When I referred to C1 in the previous post as a passage of even triplets in two-voice 'first species counterpoint,' I wasn't entirely joking. Both C1 and C2 are instances of note-against-note counterpoint, but this is 'counterpoint-by-other-means.' I won't yet pursue, let alone formalize, the idea that is slowly emerging here and from other posts in this blog, but a better term for these passages – and many more in the contemporary literature – might be counterset. In our new, still tentative musical world, 'point' may refer to pitch, duration, dynamic, density, chord, key, silence, sample, noise, event, action, choice, instruction, function, feature, preference, intention – in short, any stuff that can make up a musical game of things-and-arrows from a mostly intuitive category theory.

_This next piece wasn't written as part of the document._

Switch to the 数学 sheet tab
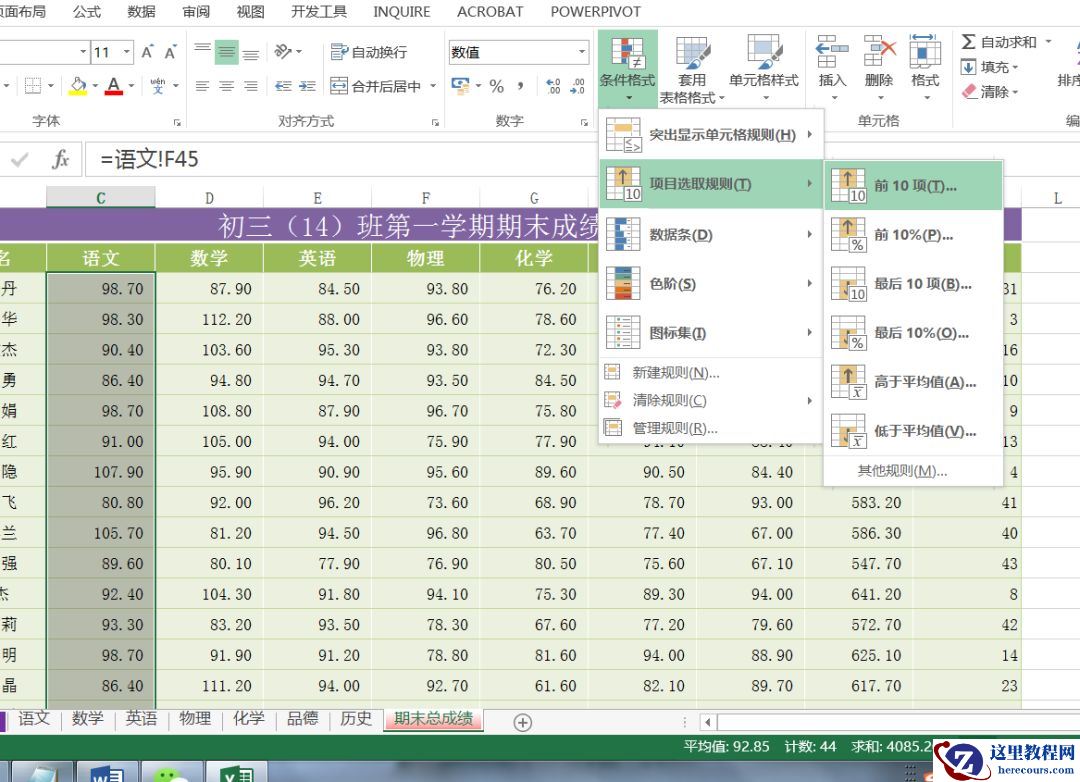pos(88,718)
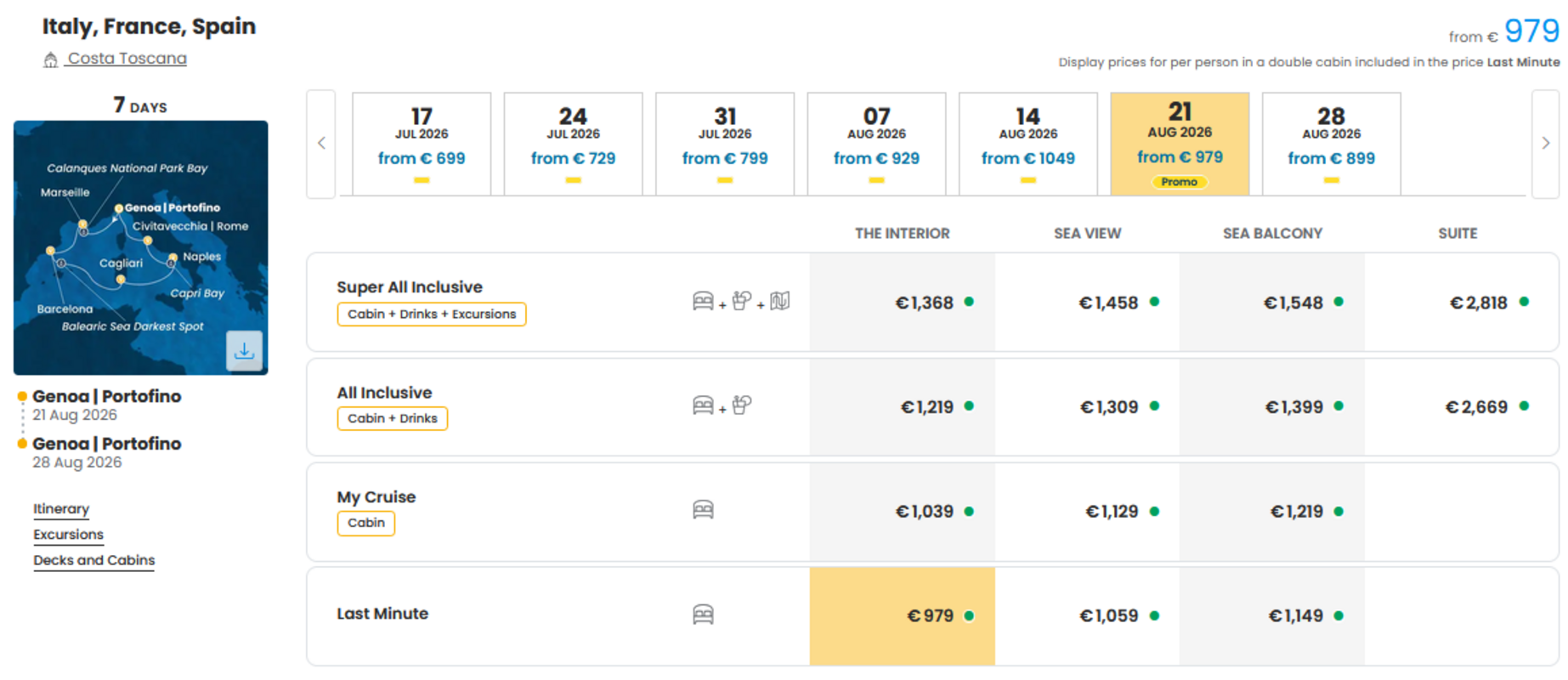Viewport: 1568px width, 680px height.
Task: Select My Cruise sea balcony price €1,219
Action: (1272, 512)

But now to the story of Messiaen's notes and his (and my) 'conflict between spontaneity and organization.'
A C1 characteristic that I saved to discuss for comparison to C2 is the disjunct, narrow ranges occupied by each voice in C1. There the left hand spans the range C3–B3 while the right hand stays within the range C4–B4, disjunct from the left hand (Example 1a).[1]
Example 1a Example 1b |
The C2 passage on the other hand was described by Messiaen as 'a cross-handed perpetual motion in the depths of the keyboard.'[2] Example 1b illustrates that the left hand's range in C2 is again bounded within a single octave. Down a fifth from the left hand in C1, it spans F2–E3. The ceiling of the right hand in C2 also drops a fifth from what it was in C1, taking the r.h. ceiling down from B4 to E4; but the r.h. floor drops from C4 down more than two octaves to Bb1, a fifth below the l.h. floor. As we will soon see, all this 'down-a-fifth' into the depths of the keyboard activity associated with right- and left-hand ranges for the Magma Dance and its prefiguration will be accompanied by a related row transposition at the center of the big puzzle embedded in Île de feu 2.
. . . .
Let's consider the left hand (bottom half of the strips) which as noted previously spans only one octave, F2–E3. One is immediately struck by the fact that the l.h. in each pair of measures is a 23-note palindrome. So it is tempting to jump immediately to the conclusion that any given l.h. strip consists of a 'twelve-tone row' and its retrograde connected by a common tone as in, for example, the first strip (l.h. of mm. 92–93):
9–5–4–10–6–3–11–7–2–0–8–\ 1 /–8–0–2–7–11–3–6–10–4–5–9
This symmetry has been pointed out elsewhere[3], but I have yet to find a source that notes a second symmetry hiding in the left hand, let alone a source that asks where these 'rows' came from and whether/how they are related to one another and to the right hand. One thing is certain. It is quite misleading to suggest that these pitch-class strings will turn out to be well behaved 'twelve-tone rows' because, as a first quick scan reveals, there isn't a single canonic serial transformation in sight beyond the distinct palindromes we just identified. If C2 were 'serial' in the usual sense that word is taught to be taken, it would mean C2 is a simple concatenation of ten distinct 'tone rows' (which would be somewhat of a record for just one minute of music, and a triumph of compositional randomization.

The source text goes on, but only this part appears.